Lullaby for an Old Chess Player
The forecast raised the possibility of rain, but in the meantime the sky was clear. Long, ragged clouds drifted in the skies, nothing more. An old man stretched his arms out on the marble table in the park, laid his head on his hands and fell asleep. Some children playing in the park snuck up on him, moved the pieces on the board, laughed and ran off. The old man woke from his short sleep and contemplated the position of the pieces on the marble table. He moved a pawn forward.

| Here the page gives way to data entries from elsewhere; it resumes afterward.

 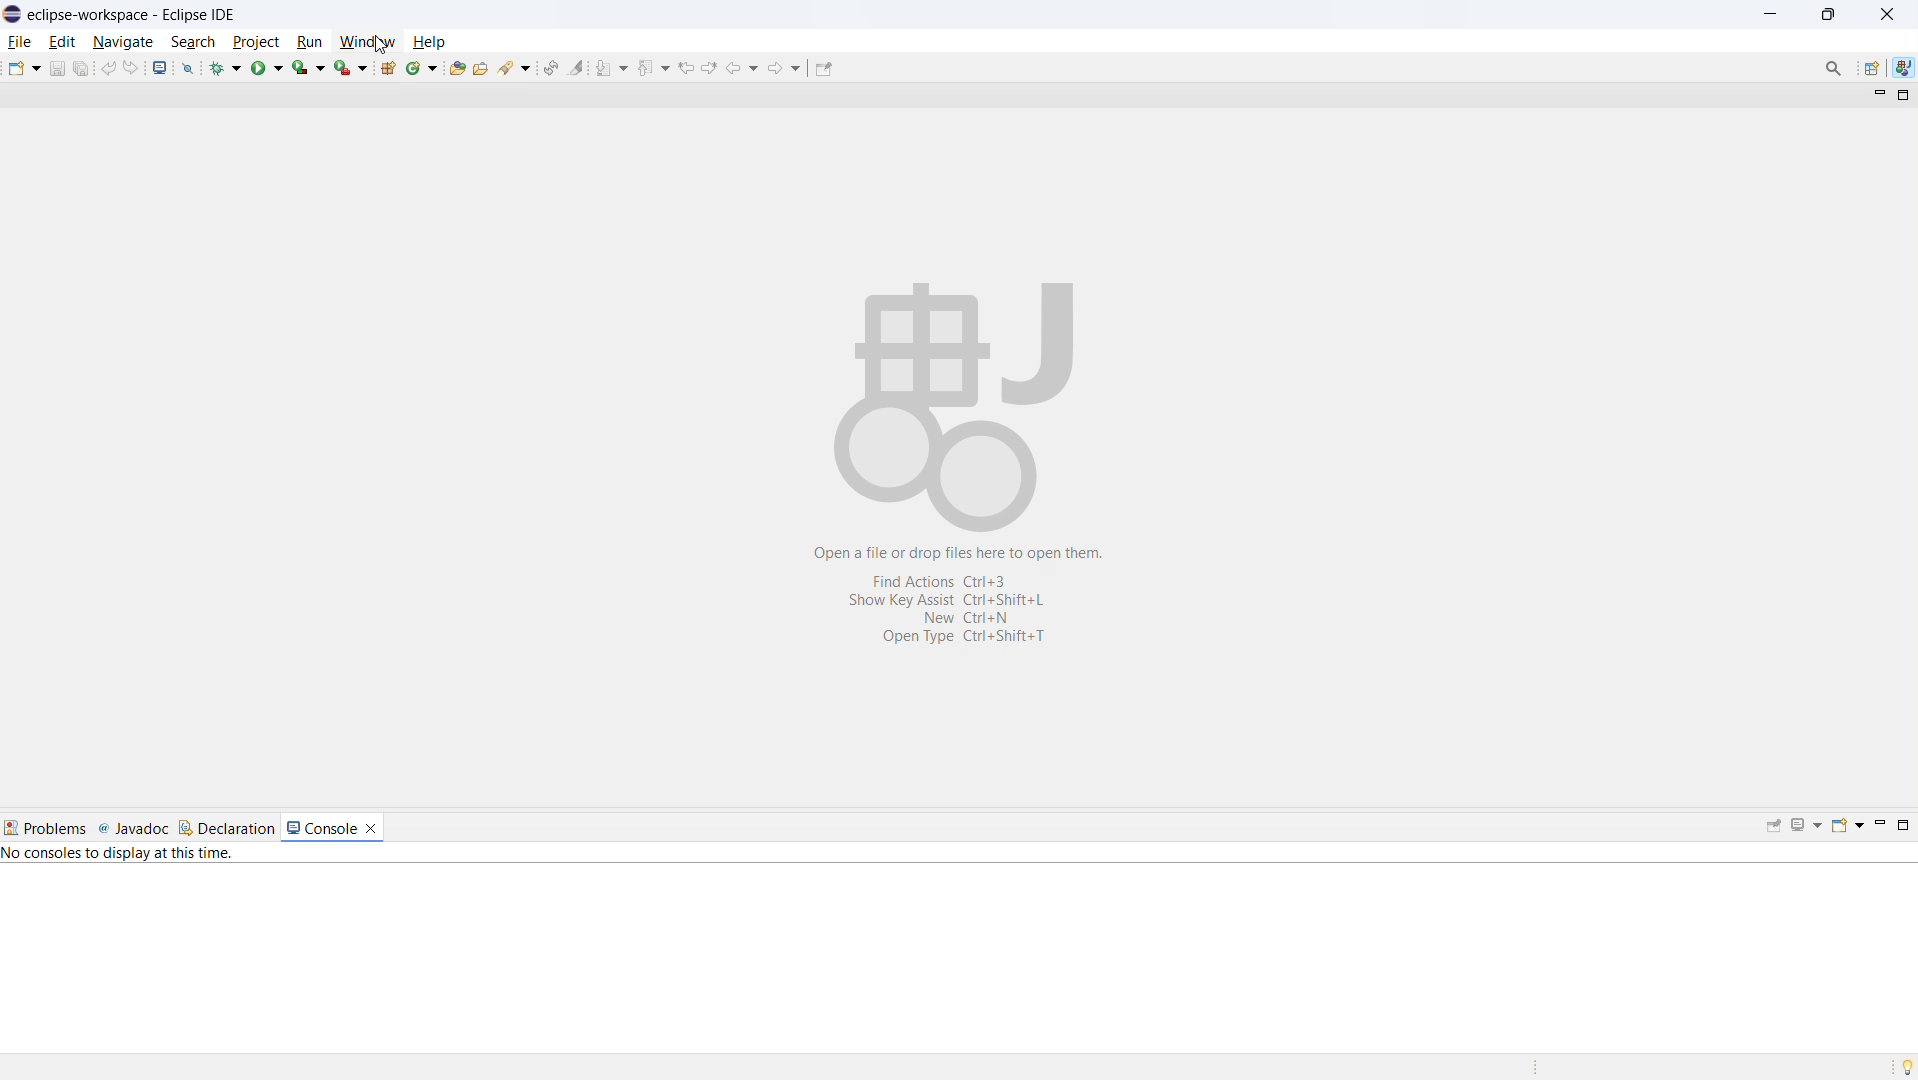 I want to click on No consoles to display at this time., so click(x=126, y=856).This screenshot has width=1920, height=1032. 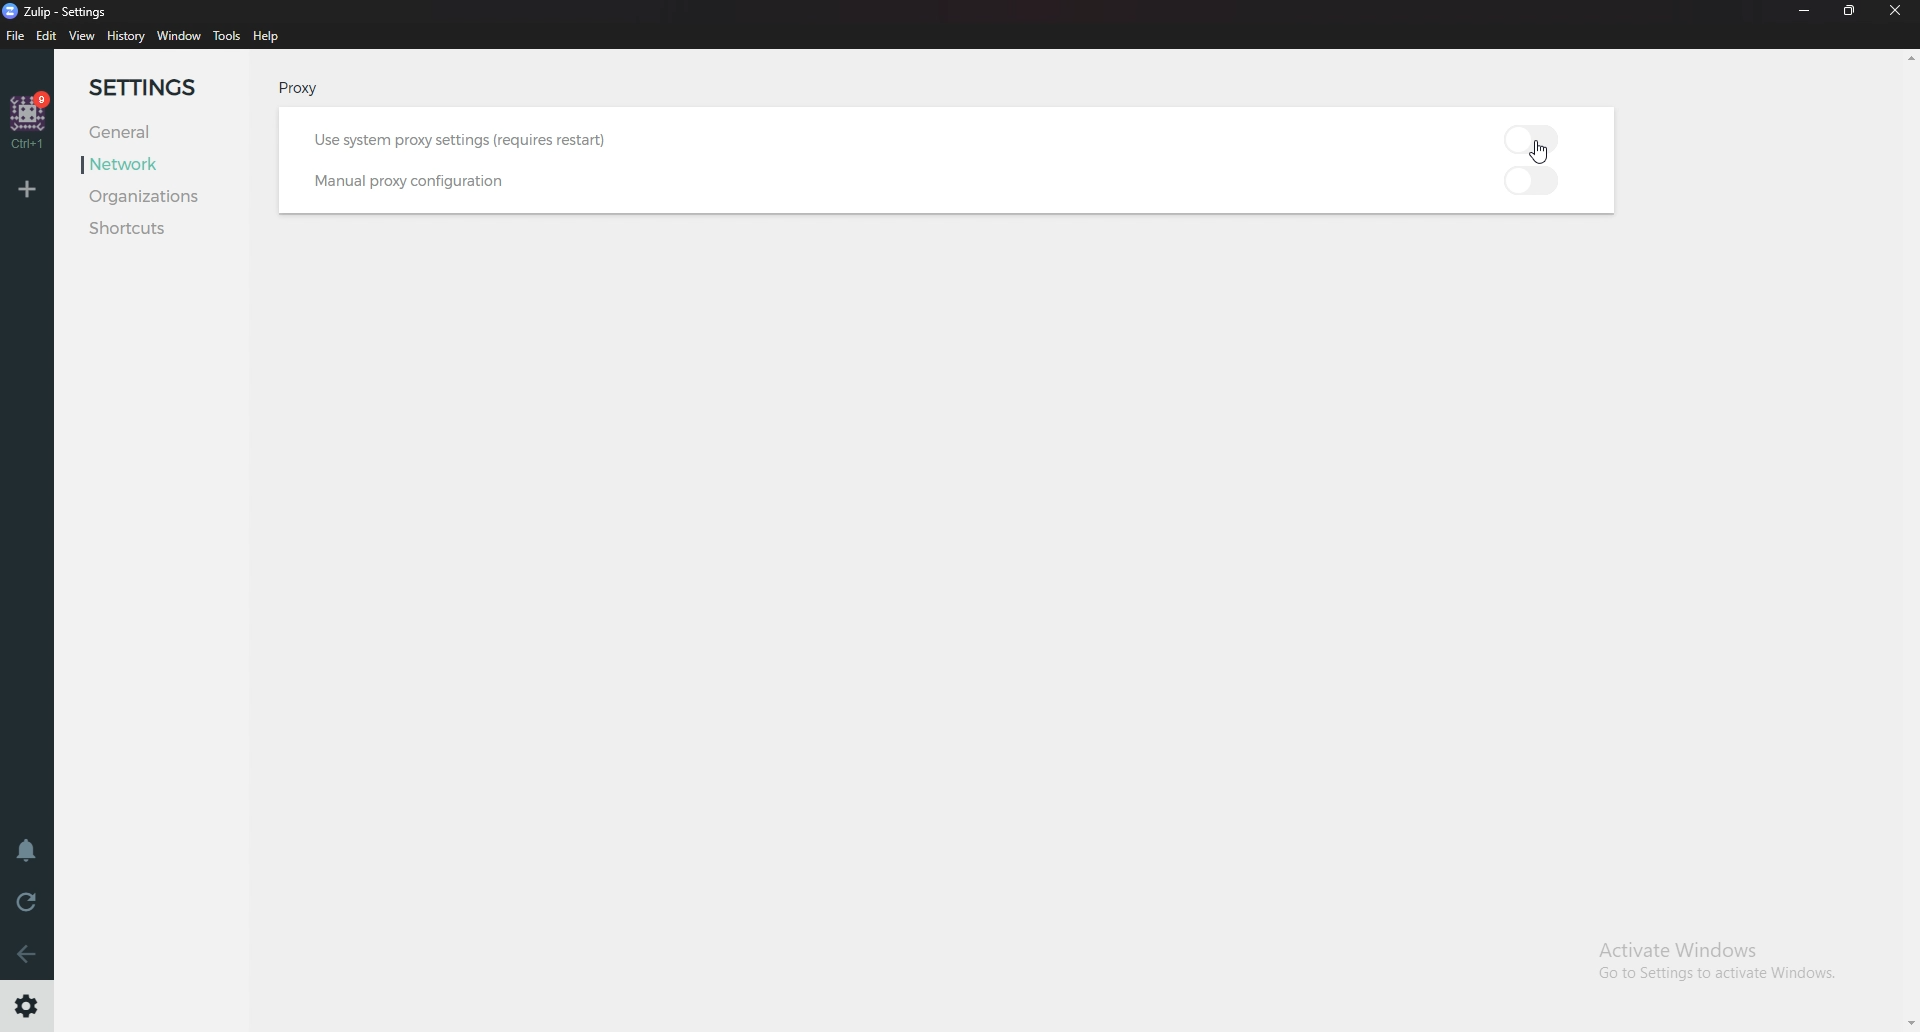 I want to click on Organizations, so click(x=167, y=197).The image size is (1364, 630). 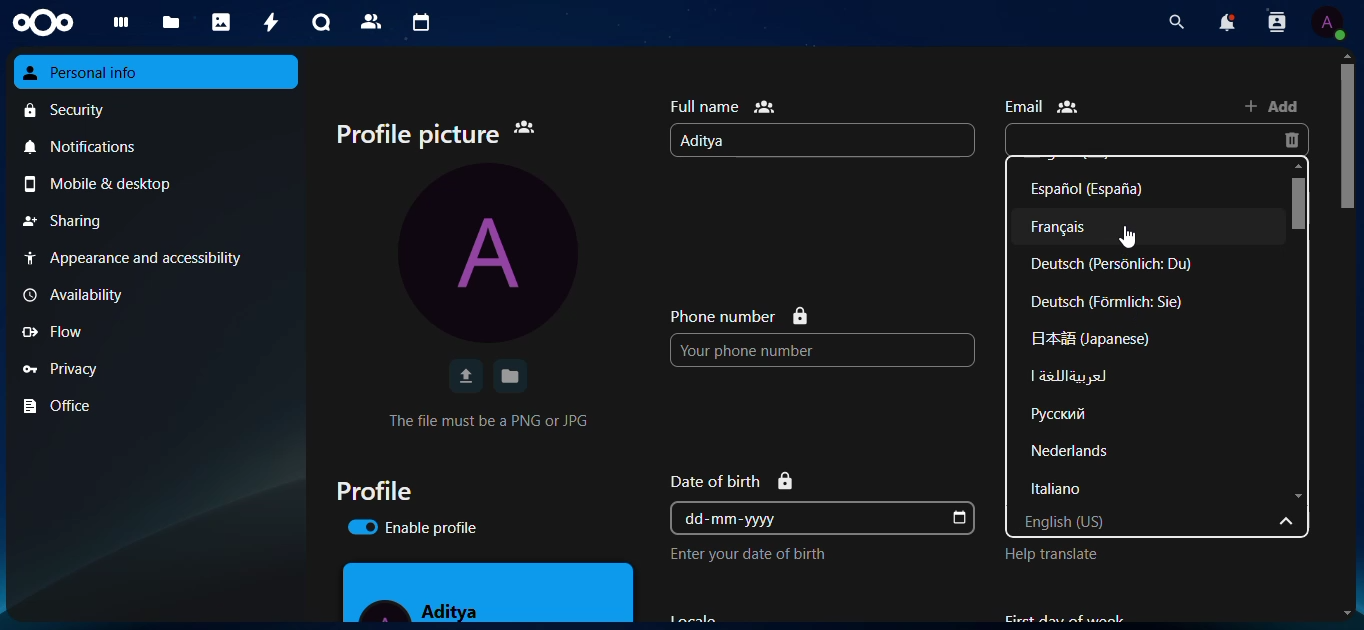 What do you see at coordinates (1349, 136) in the screenshot?
I see `scroll bar` at bounding box center [1349, 136].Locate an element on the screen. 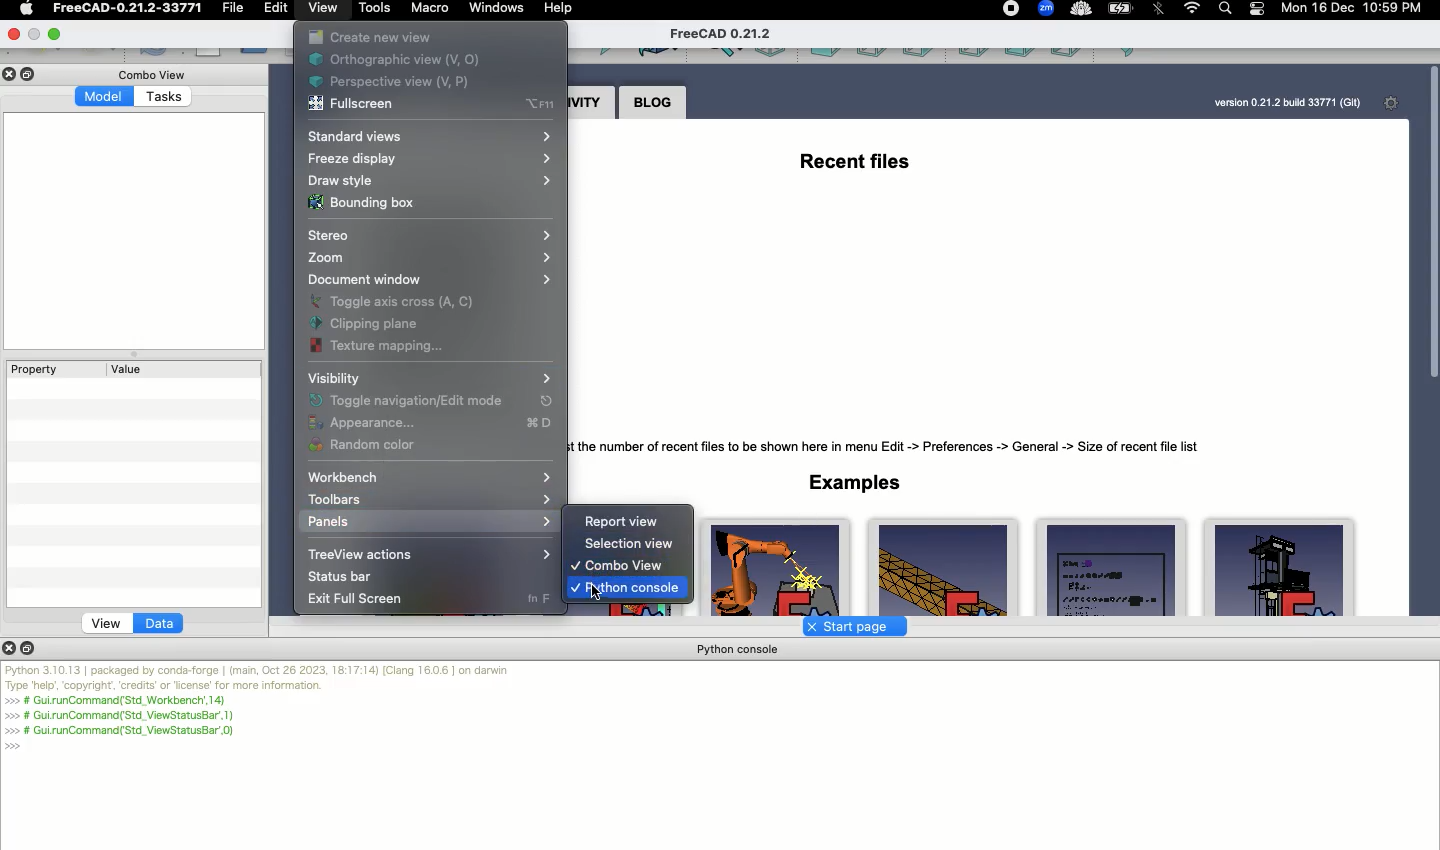 Image resolution: width=1440 pixels, height=850 pixels. Visibility  is located at coordinates (429, 380).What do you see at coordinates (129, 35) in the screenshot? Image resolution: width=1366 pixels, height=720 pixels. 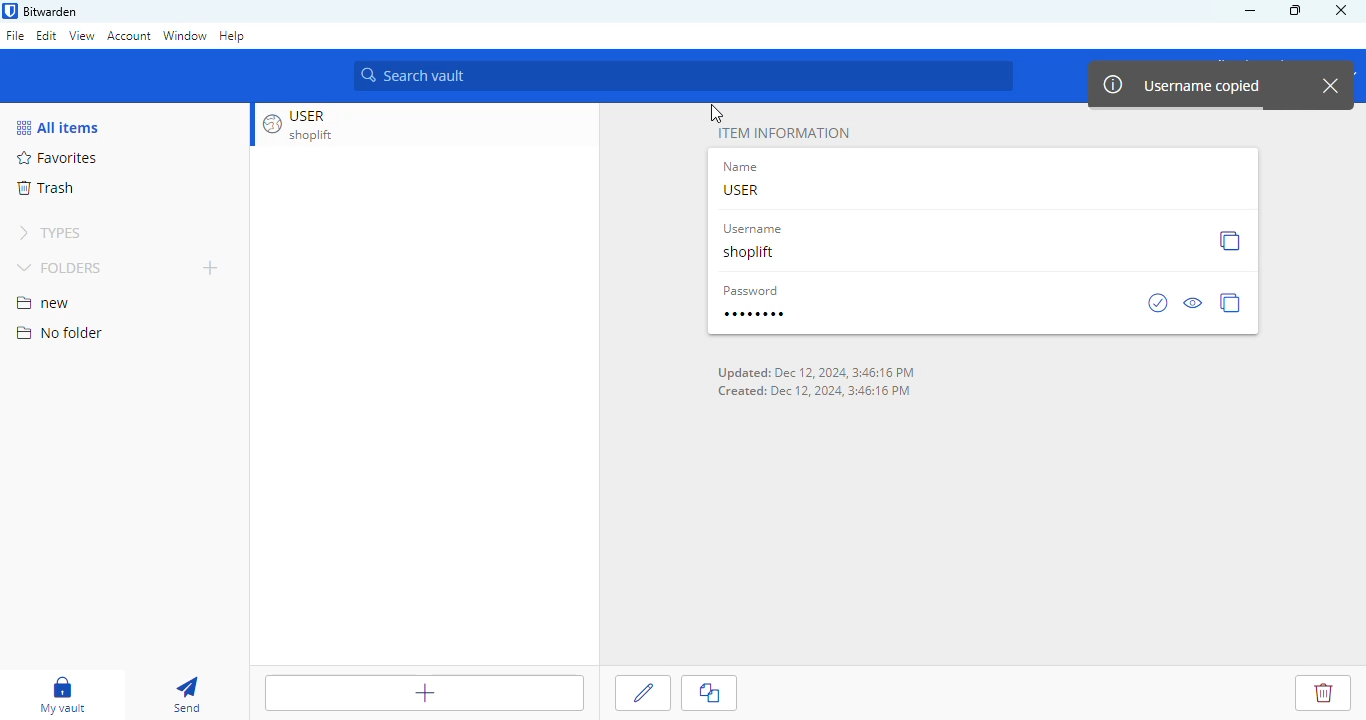 I see `account` at bounding box center [129, 35].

On the Time Difference Between Poetry and Prose
The wall clock read one minute after midnight. A poet and a writer met. “My muse,” said the writer, “has deserted me.” The poet responded, “So write about it.” The writer wept softly. “And she is with someone else right now.” The poet said, “So write about it.” The writer said, “But I suspect that he has blue eyes.” “So write about it,” the poet advised, “or just beat him up.” “Maybe she didn’t love me,” said the writer. “Yes, maybe she never loved me.” The poet said, “So write about it. Or beat him up. Is he strong?” “I didn’t say that he was strong,” objected the writer, “I said that he had blue eyes.” “So write about it.” “Tell me, what is it that you want from me?” shouted the writer, “you write about it.” The poet said with surprise, “Why suggest that I write?” “Because you suggested it to me,” answered the writer. “You advised me to write.” “I didn’t advise you to do anything,” said the poet, shrugging. “What do you mean—you just suggested it. Five times.” “I don’t know what you’re talking about.” “About my muse leaving me . . .” “So write about it . . .” “You see, again you . . .” The writer jumped up, tore the clock from the wall and struck the poet with all his might. The time was three minutes after midnight.
Blue Has No South
One night, in a surfeit of sleeplessness, the poet leapt suddenly into a dream in which he stood in a room in a ramshackle house. In his hand was a paintbrush dripping with blue paint. An insistent voice instructed him to paint a wall of the room in black. Is it even possible, thought the poet, to paint black with blue? And then he woke. And waking, he remembered that the Italian word for room is stanza. The poet reflected on this with growing amazement: The room he dreamt of was the stanza of a poem. He wondered if it wasn’t time he turned to writing prose.